Collected data entries:
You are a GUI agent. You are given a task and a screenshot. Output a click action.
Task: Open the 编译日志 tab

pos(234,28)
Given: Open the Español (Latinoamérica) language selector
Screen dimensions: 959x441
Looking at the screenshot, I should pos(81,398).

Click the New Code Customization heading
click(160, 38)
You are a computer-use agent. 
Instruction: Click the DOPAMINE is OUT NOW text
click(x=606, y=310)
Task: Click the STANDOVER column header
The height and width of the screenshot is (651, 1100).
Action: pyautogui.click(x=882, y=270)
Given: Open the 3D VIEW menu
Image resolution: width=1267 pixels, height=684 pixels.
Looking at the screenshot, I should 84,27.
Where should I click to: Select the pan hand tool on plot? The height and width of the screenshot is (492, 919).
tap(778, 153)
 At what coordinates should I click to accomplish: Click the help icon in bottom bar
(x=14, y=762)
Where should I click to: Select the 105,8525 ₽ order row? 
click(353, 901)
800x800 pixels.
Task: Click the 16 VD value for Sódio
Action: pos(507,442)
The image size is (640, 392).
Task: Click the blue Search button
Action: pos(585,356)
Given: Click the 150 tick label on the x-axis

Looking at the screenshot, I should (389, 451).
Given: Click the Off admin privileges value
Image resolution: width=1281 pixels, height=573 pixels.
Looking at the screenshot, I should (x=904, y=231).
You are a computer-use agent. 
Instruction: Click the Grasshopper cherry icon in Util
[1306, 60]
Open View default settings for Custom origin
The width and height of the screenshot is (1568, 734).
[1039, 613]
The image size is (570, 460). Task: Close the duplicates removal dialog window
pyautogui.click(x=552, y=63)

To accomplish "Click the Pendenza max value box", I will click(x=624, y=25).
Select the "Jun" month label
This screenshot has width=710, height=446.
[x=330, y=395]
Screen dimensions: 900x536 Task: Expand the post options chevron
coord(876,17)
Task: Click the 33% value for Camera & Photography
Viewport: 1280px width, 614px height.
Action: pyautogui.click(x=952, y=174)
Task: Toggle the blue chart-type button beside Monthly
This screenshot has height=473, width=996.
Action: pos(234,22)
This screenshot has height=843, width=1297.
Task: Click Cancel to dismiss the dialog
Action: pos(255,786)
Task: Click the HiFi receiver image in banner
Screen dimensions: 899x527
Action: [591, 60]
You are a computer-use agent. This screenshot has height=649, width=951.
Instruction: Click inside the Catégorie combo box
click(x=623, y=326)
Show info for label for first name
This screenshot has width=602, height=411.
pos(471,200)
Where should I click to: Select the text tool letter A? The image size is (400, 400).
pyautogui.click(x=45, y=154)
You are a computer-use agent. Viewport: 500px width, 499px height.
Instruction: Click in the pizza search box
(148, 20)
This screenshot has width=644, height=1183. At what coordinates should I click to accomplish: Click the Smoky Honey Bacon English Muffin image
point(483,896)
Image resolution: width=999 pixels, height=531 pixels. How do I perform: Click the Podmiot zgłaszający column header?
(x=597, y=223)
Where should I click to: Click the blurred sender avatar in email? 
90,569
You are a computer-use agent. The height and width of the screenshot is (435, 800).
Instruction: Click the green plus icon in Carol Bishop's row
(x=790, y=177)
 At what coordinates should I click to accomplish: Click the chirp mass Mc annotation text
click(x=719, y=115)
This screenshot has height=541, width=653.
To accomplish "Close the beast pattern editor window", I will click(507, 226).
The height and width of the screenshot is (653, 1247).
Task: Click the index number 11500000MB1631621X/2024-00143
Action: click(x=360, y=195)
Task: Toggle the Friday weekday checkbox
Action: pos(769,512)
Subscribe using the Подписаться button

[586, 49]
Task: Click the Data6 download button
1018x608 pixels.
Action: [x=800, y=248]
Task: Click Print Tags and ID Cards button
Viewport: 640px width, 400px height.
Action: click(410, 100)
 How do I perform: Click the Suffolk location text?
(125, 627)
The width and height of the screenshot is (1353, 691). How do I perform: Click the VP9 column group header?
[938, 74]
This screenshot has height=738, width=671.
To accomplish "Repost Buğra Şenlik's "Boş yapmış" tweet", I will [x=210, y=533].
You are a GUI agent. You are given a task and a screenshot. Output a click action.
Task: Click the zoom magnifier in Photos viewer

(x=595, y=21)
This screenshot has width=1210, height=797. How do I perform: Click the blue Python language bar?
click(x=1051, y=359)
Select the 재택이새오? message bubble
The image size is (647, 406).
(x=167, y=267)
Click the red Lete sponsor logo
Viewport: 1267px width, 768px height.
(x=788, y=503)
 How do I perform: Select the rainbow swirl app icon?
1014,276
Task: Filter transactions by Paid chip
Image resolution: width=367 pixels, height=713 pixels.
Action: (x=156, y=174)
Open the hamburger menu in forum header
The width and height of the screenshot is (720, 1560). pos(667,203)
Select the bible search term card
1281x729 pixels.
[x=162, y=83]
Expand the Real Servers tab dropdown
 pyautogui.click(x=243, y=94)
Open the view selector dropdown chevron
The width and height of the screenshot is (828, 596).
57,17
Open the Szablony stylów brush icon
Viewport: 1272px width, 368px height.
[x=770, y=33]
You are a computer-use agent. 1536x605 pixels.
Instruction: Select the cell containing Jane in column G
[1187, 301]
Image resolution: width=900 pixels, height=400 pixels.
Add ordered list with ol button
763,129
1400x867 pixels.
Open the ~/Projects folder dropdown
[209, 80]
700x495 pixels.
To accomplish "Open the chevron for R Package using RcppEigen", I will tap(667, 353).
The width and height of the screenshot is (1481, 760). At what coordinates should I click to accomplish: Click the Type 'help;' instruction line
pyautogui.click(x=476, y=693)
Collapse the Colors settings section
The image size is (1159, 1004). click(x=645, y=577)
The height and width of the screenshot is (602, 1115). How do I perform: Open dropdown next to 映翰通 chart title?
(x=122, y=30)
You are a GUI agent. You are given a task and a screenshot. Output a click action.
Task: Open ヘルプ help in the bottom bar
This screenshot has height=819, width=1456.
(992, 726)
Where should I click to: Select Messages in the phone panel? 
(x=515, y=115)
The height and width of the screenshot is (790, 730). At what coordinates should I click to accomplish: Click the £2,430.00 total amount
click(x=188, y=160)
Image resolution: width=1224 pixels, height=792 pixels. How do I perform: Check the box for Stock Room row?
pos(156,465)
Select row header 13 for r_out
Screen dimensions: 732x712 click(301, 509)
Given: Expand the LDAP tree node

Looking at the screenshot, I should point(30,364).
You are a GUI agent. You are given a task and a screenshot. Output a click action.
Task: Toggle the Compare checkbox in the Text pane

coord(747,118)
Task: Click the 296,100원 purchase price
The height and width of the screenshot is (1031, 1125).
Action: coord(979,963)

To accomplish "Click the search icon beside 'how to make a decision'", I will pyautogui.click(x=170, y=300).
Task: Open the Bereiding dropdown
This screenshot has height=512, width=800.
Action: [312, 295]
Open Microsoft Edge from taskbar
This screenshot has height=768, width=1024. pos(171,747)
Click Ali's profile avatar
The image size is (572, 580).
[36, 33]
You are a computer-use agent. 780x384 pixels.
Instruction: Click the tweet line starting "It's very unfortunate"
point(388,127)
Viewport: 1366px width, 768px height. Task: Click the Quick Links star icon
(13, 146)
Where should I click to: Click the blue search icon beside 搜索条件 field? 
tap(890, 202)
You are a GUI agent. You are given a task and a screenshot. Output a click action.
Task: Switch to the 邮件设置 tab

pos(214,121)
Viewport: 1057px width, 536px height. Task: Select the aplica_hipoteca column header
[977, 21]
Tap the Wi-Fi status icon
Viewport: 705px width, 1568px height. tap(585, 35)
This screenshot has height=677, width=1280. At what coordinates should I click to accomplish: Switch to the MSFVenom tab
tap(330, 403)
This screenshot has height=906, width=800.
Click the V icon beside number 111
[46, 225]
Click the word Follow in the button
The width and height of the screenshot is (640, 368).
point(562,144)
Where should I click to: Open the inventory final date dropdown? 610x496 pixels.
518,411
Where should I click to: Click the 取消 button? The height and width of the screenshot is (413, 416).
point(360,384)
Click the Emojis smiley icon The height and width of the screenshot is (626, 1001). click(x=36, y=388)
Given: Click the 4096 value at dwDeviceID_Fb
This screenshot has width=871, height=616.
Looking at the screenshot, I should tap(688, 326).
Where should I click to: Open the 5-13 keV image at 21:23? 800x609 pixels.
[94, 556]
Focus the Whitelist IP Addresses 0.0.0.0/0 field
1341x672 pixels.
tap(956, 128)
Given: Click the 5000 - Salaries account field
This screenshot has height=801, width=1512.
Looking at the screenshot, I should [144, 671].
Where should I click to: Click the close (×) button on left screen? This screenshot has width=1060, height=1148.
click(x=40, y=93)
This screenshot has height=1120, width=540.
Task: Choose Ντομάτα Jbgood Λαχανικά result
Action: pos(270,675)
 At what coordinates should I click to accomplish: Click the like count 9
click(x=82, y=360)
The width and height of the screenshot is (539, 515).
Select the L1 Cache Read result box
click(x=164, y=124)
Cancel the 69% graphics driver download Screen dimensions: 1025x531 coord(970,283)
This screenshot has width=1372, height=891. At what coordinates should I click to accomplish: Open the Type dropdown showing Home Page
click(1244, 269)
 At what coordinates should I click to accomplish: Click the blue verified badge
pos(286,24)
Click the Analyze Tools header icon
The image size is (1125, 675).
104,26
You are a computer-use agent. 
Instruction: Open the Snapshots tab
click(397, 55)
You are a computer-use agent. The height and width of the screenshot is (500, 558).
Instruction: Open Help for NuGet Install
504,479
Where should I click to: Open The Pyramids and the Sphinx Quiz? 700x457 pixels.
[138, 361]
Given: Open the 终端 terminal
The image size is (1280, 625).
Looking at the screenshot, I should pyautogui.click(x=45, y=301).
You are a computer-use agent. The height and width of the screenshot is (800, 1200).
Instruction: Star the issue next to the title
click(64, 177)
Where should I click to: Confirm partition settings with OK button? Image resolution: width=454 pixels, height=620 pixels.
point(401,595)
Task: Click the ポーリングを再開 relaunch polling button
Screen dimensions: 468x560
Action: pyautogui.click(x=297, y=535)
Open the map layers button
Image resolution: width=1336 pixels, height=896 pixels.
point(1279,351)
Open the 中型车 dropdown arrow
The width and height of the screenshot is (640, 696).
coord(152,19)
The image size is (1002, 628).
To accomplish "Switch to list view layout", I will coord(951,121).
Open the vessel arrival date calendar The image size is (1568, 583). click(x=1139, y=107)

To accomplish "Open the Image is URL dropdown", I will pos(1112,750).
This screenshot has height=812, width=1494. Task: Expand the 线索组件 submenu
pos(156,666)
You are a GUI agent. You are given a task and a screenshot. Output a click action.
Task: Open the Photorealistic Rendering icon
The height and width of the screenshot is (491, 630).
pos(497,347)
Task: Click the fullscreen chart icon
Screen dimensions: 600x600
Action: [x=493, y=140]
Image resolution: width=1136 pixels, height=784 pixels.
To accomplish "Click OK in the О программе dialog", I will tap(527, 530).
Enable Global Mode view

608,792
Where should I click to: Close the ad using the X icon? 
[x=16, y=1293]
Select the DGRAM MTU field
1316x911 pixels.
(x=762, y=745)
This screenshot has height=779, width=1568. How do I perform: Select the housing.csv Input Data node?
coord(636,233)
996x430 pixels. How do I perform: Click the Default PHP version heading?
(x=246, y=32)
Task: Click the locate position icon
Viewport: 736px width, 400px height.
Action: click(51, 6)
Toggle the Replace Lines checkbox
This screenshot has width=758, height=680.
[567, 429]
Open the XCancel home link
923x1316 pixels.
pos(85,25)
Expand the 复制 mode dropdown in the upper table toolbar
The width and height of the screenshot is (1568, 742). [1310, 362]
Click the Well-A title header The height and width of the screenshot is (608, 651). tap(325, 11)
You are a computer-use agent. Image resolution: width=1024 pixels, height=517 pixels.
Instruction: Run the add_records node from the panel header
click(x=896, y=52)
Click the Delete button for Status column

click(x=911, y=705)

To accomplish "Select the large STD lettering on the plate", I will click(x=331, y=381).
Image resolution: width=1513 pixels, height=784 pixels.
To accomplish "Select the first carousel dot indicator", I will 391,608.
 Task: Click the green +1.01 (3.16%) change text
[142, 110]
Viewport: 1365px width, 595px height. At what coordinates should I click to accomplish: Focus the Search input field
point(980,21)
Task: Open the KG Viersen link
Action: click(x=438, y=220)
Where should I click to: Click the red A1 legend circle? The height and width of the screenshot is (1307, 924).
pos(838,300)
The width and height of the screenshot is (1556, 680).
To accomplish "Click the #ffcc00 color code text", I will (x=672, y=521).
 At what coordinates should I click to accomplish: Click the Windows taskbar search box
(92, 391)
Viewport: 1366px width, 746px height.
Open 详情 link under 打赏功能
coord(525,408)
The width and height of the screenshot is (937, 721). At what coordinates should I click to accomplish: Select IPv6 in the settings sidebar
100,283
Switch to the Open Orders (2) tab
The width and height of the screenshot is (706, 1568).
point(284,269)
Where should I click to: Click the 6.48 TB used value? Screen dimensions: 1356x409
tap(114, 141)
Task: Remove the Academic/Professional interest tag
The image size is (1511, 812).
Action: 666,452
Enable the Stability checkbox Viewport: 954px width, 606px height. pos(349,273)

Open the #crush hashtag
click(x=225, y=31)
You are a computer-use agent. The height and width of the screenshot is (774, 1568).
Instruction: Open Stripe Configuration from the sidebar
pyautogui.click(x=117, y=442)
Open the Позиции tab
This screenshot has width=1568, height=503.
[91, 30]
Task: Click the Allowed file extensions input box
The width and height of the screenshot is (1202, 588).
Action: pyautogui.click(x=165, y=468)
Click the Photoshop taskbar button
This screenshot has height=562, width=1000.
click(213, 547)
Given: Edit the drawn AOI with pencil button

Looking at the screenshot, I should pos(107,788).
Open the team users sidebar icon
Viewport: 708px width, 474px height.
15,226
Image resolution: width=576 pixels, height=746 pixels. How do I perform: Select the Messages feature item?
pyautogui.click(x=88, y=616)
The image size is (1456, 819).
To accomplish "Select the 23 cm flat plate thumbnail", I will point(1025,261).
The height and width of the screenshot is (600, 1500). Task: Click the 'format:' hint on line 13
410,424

## WHAT YOU HAVE TO DO
Report each line of the data in which "computer" occurs.

## FINAL ANSWER
You are a computer-use agent. 
You are a computer-use agent. 
You are a computer-use agent. This screenshot has height=649, width=951.
You are a computer-use agent. Viewport: 500px width, 499px height.
You are a computer-use agent. The height and width of the screenshot is (435, 800).
You are a computer-use agent. 1536x605 pixels.
You are a computer-use agent. 780x384 pixels.
You are a computer-use agent. 
You are a computer-use agent. The height and width of the screenshot is (500, 558).
You are a computer-use agent. The height and width of the screenshot is (800, 1200).
You are a computer-use agent. Image resolution: width=1024 pixels, height=517 pixels.
You are a computer-use agent. The height and width of the screenshot is (774, 1568).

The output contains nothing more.